[EXERCISE OBJECTIVE] Please read the records below and return each line holding the string "height".

[DATA UNDER STUDY]
########################################
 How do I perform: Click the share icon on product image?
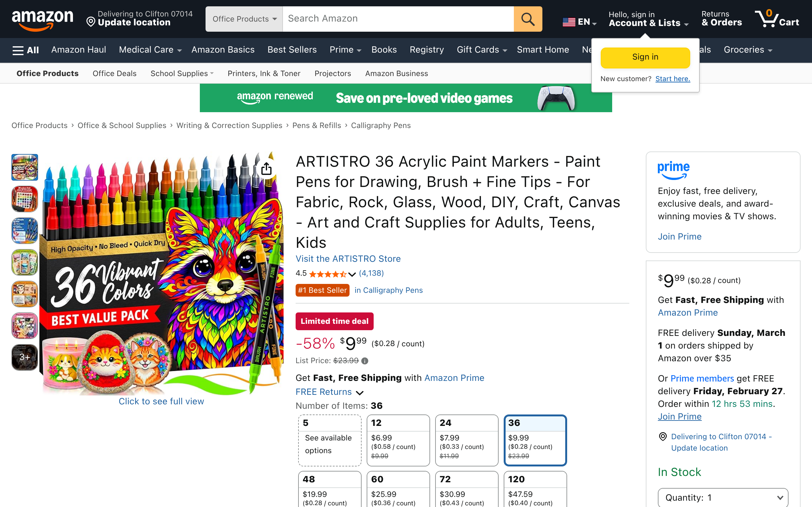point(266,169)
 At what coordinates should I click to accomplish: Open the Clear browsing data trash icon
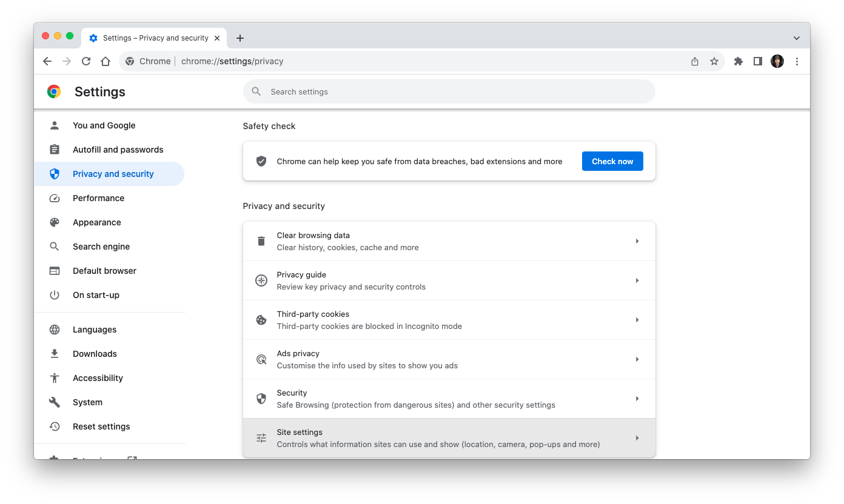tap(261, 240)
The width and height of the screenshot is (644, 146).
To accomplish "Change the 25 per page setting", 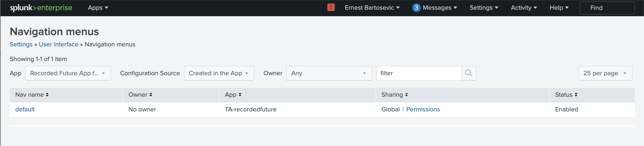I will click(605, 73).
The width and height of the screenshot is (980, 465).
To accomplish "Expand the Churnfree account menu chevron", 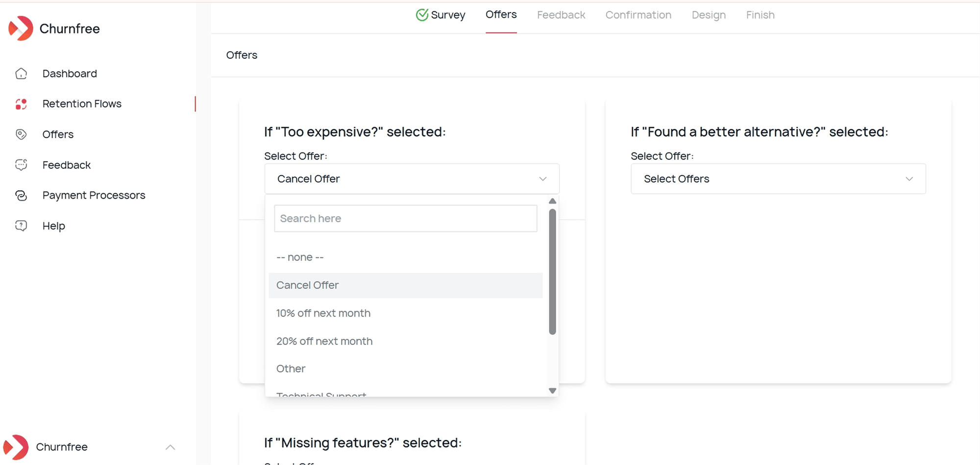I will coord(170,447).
########################################
[EXERCISE ANSWER]
The width and height of the screenshot is (644, 146).
The width and height of the screenshot is (980, 465).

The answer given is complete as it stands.